The volume of a cantaloupe is approximated by $V=\frac{4}{3} \pi r^{3}$. The radius is growing at the rate of $0.7 \mathrm{~cm} /$ week, at a time when the radius is $6.6 \mathrm{~cm}$. How fast is the volume changing at that moment? The volume is changing at a rate of about (Round to one decimal place as needed.)

Step 1 ：We are given a problem of related rates in calculus. The rate of change of the radius, \(\frac{dr}{dt}\), is given and we are asked to find the rate of change of the volume, \(\frac{dV}{dt}\), when the radius is 6.6 cm.

Step 2 ：We know that the volume of a sphere is given by the formula \(V=\frac{4}{3} \pi r^{3}\).

Step 3 ：We can differentiate both sides of this equation with respect to time \(t\) to get \(\frac{dV}{dt} = 4\pi r^{2} \frac{dr}{dt}\).

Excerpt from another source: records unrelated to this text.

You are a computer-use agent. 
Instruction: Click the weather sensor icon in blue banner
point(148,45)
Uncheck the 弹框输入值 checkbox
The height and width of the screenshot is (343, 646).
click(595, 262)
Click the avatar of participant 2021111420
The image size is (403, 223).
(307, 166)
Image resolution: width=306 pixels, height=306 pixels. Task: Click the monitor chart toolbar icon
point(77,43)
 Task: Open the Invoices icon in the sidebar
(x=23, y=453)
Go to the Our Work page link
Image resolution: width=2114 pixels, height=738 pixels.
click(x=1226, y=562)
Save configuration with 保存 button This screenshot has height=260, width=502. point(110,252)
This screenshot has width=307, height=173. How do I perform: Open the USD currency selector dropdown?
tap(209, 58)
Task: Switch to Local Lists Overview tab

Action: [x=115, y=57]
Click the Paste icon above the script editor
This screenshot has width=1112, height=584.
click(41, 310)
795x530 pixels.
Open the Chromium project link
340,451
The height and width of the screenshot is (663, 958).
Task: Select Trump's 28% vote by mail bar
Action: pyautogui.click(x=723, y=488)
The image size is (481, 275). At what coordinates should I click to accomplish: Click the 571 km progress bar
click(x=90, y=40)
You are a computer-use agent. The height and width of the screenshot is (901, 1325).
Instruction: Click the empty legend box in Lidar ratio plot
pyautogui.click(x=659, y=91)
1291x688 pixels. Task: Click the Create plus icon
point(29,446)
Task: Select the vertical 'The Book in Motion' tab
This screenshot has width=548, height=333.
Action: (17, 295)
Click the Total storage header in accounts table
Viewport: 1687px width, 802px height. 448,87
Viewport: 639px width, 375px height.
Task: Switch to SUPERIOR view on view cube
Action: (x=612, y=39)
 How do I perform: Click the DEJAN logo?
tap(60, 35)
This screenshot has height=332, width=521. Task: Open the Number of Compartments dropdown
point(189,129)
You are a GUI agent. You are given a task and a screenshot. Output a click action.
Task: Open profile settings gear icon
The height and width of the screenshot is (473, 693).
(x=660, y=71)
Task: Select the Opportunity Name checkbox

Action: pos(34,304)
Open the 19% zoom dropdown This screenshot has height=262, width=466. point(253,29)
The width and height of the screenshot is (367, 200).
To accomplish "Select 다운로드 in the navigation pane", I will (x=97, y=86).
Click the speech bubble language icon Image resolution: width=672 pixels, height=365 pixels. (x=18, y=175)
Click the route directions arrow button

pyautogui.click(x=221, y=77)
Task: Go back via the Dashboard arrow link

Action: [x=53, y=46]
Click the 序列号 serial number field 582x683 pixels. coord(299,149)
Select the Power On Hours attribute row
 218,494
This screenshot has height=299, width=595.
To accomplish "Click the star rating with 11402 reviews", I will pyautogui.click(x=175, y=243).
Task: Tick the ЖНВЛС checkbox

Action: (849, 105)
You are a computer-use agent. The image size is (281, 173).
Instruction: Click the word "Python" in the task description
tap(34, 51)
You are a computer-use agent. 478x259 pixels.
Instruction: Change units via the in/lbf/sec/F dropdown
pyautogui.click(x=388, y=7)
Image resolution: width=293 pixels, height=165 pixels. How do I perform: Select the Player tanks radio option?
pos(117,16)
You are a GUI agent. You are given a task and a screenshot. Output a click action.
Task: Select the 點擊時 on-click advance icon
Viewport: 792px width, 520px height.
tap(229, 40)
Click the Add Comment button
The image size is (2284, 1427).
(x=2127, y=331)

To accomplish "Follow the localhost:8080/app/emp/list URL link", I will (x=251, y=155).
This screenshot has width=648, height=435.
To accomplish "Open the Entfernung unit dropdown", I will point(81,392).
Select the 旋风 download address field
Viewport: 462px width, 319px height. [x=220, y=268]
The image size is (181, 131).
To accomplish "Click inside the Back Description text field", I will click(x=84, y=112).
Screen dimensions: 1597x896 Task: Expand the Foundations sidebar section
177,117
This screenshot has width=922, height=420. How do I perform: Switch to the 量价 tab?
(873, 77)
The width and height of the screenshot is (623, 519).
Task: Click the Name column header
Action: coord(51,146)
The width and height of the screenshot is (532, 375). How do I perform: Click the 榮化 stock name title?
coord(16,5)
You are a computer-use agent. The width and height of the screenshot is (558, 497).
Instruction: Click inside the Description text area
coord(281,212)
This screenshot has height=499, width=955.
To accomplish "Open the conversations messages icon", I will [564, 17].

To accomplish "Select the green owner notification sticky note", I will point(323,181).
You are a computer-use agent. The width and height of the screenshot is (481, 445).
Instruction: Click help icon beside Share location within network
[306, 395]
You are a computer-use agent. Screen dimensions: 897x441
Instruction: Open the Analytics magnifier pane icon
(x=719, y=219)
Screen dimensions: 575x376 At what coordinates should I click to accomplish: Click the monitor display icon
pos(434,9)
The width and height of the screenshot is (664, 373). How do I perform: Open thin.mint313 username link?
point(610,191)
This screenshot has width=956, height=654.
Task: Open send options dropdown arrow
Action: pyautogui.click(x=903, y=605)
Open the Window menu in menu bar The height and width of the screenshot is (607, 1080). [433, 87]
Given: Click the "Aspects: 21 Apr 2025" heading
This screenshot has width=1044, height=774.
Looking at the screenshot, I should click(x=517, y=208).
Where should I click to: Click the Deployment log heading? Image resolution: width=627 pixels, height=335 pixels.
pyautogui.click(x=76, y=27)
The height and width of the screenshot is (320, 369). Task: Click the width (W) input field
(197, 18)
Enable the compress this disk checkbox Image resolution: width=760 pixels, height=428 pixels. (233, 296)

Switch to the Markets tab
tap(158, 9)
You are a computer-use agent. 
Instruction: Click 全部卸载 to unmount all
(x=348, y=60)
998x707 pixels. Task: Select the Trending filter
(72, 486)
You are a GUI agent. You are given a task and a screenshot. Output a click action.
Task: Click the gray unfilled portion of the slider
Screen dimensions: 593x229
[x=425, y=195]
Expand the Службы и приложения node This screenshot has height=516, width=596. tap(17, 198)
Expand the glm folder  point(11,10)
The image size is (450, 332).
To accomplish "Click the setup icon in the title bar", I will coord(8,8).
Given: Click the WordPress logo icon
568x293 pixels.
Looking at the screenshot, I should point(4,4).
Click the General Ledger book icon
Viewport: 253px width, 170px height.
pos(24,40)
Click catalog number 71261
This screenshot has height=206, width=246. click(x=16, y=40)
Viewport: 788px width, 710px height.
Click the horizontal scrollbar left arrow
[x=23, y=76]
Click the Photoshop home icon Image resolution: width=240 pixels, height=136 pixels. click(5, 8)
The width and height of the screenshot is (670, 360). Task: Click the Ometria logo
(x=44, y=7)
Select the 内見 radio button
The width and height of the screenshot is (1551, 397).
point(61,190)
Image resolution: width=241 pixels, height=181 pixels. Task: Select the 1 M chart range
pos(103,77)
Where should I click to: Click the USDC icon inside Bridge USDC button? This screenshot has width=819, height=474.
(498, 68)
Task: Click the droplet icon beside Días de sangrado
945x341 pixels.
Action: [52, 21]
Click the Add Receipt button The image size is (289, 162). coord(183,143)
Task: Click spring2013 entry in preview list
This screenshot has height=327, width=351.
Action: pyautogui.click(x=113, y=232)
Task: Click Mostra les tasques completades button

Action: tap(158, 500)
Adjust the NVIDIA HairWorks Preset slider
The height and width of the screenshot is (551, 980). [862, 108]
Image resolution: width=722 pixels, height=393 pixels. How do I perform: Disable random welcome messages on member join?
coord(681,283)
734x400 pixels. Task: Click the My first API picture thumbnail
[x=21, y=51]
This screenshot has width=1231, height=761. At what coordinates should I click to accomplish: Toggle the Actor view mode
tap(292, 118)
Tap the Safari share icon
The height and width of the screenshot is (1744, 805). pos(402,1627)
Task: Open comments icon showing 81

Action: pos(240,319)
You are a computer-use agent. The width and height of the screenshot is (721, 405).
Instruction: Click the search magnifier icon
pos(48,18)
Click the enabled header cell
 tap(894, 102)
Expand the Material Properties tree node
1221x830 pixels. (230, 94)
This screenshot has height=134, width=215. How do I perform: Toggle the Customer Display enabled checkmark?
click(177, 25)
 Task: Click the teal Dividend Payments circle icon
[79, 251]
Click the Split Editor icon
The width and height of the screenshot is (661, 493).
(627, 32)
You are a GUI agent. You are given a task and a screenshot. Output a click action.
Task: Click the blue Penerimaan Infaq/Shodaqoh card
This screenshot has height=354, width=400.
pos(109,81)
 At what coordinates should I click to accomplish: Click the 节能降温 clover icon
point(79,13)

Step 4 ：Substituting the given values into this equation, we have \(r = 6.6\) and \(\frac{dr}{dt} = 0.7\).

Step 5 ：Calculating \(\frac{dV}{dt}\) gives us approximately 383.1737727730398.

Step 6 ：Rounding to one decimal place, we find that the volume of the cantaloupe is changing at a rate of approximately \(\boxed{383.2}\) cubic centimeters per week.